+++ Material for the task
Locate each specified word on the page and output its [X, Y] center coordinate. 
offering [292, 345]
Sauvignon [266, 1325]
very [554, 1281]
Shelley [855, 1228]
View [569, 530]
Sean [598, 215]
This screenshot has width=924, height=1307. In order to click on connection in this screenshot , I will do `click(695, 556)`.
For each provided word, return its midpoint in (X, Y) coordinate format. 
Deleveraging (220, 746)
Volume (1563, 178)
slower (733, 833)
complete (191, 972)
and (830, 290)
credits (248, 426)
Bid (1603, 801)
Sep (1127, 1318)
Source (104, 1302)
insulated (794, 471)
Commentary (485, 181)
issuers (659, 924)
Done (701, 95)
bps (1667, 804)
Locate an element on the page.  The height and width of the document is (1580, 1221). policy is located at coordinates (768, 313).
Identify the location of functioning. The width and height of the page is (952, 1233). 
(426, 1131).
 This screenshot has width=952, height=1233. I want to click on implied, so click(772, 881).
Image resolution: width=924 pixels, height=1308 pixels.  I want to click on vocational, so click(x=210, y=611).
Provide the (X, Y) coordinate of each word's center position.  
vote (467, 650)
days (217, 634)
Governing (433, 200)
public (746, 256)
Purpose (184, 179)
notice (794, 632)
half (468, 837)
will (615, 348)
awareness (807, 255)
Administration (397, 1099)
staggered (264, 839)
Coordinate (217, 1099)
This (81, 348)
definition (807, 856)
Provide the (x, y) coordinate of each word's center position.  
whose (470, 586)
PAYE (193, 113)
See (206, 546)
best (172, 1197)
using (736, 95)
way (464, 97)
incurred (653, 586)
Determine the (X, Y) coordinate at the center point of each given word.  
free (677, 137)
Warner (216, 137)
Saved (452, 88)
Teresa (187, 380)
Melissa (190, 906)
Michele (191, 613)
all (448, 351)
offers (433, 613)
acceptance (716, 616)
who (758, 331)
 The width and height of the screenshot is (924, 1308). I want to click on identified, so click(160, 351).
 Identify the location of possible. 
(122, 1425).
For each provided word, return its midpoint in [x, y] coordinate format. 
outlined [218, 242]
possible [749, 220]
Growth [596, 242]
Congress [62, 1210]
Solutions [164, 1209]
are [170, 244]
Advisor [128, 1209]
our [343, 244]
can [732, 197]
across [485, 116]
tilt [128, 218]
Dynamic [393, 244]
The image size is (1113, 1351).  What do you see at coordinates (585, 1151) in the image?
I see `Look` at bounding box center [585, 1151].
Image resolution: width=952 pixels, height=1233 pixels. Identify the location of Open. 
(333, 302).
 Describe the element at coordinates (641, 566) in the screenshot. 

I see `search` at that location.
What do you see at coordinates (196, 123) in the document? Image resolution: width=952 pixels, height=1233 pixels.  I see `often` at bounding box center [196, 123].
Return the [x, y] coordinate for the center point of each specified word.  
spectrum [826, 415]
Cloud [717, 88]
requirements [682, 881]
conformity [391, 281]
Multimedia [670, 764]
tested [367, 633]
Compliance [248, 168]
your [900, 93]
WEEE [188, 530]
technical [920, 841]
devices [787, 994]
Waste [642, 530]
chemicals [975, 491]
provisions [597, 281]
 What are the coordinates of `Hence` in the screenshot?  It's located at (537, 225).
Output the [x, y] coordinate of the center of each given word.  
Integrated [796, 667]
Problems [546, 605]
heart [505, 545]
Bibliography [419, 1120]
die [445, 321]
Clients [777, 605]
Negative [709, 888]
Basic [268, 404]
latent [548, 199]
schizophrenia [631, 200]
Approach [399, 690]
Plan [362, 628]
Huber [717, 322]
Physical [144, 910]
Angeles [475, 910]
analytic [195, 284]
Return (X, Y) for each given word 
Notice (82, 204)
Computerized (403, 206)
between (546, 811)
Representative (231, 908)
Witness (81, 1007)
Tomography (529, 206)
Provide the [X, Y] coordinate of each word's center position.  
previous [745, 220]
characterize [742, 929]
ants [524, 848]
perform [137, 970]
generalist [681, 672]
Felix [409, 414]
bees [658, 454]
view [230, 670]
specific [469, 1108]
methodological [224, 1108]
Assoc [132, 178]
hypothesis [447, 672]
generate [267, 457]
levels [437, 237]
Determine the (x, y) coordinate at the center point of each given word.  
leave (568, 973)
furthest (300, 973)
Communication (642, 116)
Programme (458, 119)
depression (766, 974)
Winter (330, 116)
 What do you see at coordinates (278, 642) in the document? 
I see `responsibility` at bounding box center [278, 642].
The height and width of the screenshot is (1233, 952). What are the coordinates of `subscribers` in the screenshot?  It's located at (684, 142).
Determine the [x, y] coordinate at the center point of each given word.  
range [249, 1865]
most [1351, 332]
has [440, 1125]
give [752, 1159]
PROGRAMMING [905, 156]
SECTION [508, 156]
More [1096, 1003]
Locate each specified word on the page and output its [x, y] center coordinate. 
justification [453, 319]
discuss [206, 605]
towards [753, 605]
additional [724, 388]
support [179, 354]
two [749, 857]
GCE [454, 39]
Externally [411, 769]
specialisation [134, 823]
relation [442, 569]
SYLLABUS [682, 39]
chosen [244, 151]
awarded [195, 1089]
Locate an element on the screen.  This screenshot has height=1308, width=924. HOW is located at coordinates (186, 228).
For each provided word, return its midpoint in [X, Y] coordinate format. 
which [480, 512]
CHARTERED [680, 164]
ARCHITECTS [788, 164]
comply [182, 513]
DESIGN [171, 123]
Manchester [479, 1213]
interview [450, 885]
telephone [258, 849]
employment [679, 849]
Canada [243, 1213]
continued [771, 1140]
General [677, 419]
++++++
• Your task
Reproduce every line of the data above without any alteration.

• The solution
Locate each specified word on the page and output its [X, Y] center coordinate. 
offering [292, 345]
Sauvignon [266, 1325]
very [554, 1281]
Shelley [855, 1228]
View [569, 530]
Sean [598, 215]
This screenshot has width=924, height=1307. In order to click on connection in this screenshot , I will do `click(695, 556)`.
For each provided word, return its midpoint in (X, Y) coordinate format. 
Deleveraging (220, 746)
Volume (1563, 178)
slower (733, 833)
complete (191, 972)
and (830, 290)
credits (248, 426)
Bid (1603, 801)
Sep (1127, 1318)
Source (104, 1302)
insulated (794, 471)
Commentary (485, 181)
issuers (659, 924)
Done (701, 95)
bps (1667, 804)
Locate an element on the page.  The height and width of the document is (1580, 1221). policy is located at coordinates (768, 313).
Identify the location of functioning. The width and height of the page is (952, 1233). 
(426, 1131).
 This screenshot has width=952, height=1233. I want to click on implied, so click(772, 881).
Image resolution: width=924 pixels, height=1308 pixels.  I want to click on vocational, so click(x=210, y=611).
Provide the (X, Y) coordinate of each word's center position.  
vote (467, 650)
days (217, 634)
Governing (433, 200)
public (746, 256)
Purpose (184, 179)
notice (794, 632)
half (468, 837)
will (615, 348)
awareness (807, 255)
Administration (397, 1099)
staggered (264, 839)
Coordinate (217, 1099)
This (81, 348)
definition (807, 856)
Provide the (x, y) coordinate of each word's center position.  
whose (470, 586)
PAYE (193, 113)
See (206, 546)
best (172, 1197)
using (736, 95)
way (464, 97)
incurred (653, 586)
Determine the (X, Y) coordinate at the center point of each given word.  
free (677, 137)
Warner (216, 137)
Saved (452, 88)
Teresa (187, 380)
Melissa (190, 906)
Michele (191, 613)
all (448, 351)
offers (433, 613)
acceptance (716, 616)
who (758, 331)
 The width and height of the screenshot is (924, 1308). I want to click on identified, so click(160, 351).
 Identify the location of possible. 
(122, 1425).
For each provided word, return its midpoint in [x, y] coordinate format. 
outlined [218, 242]
possible [749, 220]
Growth [596, 242]
Congress [62, 1210]
Solutions [164, 1209]
are [170, 244]
Advisor [128, 1209]
our [343, 244]
can [732, 197]
across [485, 116]
tilt [128, 218]
Dynamic [393, 244]
The image size is (1113, 1351).  What do you see at coordinates (585, 1151) in the image?
I see `Look` at bounding box center [585, 1151].
Image resolution: width=952 pixels, height=1233 pixels. Identify the location of Open. 
(333, 302).
 Describe the element at coordinates (641, 566) in the screenshot. 

I see `search` at that location.
What do you see at coordinates (196, 123) in the document? Image resolution: width=952 pixels, height=1233 pixels.  I see `often` at bounding box center [196, 123].
Return the [x, y] coordinate for the center point of each specified word.  
spectrum [826, 415]
Cloud [717, 88]
requirements [682, 881]
conformity [391, 281]
Multimedia [670, 764]
tested [367, 633]
Compliance [248, 168]
your [900, 93]
WEEE [188, 530]
technical [920, 841]
devices [787, 994]
Waste [642, 530]
chemicals [975, 491]
provisions [597, 281]
 What are the coordinates of `Hence` in the screenshot?  It's located at (537, 225).
Output the [x, y] coordinate of the center of each given word.  
Integrated [796, 667]
Problems [546, 605]
heart [505, 545]
Bibliography [419, 1120]
die [445, 321]
Clients [777, 605]
Negative [709, 888]
Basic [268, 404]
latent [548, 199]
schizophrenia [631, 200]
Approach [399, 690]
Plan [362, 628]
Huber [717, 322]
Physical [144, 910]
Angeles [475, 910]
analytic [195, 284]
Return (X, Y) for each given word 
Notice (82, 204)
Computerized (403, 206)
between (546, 811)
Representative (231, 908)
Witness (81, 1007)
Tomography (529, 206)
Provide the [X, Y] coordinate of each word's center position.  
previous [745, 220]
characterize [742, 929]
ants [524, 848]
perform [137, 970]
generalist [681, 672]
Felix [409, 414]
bees [658, 454]
view [230, 670]
specific [469, 1108]
methodological [224, 1108]
Assoc [132, 178]
hypothesis [447, 672]
generate [267, 457]
levels [437, 237]
Determine the (x, y) coordinate at the center point of each given word.  
leave (568, 973)
furthest (300, 973)
Communication (642, 116)
Programme (458, 119)
depression (766, 974)
Winter (330, 116)
 What do you see at coordinates (278, 642) in the document? 
I see `responsibility` at bounding box center [278, 642].
The height and width of the screenshot is (1233, 952). What are the coordinates of `subscribers` in the screenshot?  It's located at (684, 142).
Determine the [x, y] coordinate at the center point of each given word.  
range [249, 1865]
most [1351, 332]
has [440, 1125]
give [752, 1159]
PROGRAMMING [905, 156]
SECTION [508, 156]
More [1096, 1003]
Locate each specified word on the page and output its [x, y] center coordinate. 
justification [453, 319]
discuss [206, 605]
towards [753, 605]
additional [724, 388]
support [179, 354]
two [749, 857]
GCE [454, 39]
Externally [411, 769]
specialisation [134, 823]
relation [442, 569]
SYLLABUS [682, 39]
chosen [244, 151]
awarded [195, 1089]
Locate an element on the screen.  This screenshot has height=1308, width=924. HOW is located at coordinates (186, 228).
For each provided word, return its midpoint in [X, Y] coordinate format. 
which [480, 512]
CHARTERED [680, 164]
ARCHITECTS [788, 164]
comply [182, 513]
DESIGN [171, 123]
Manchester [479, 1213]
interview [450, 885]
telephone [258, 849]
employment [679, 849]
Canada [243, 1213]
continued [771, 1140]
General [677, 419]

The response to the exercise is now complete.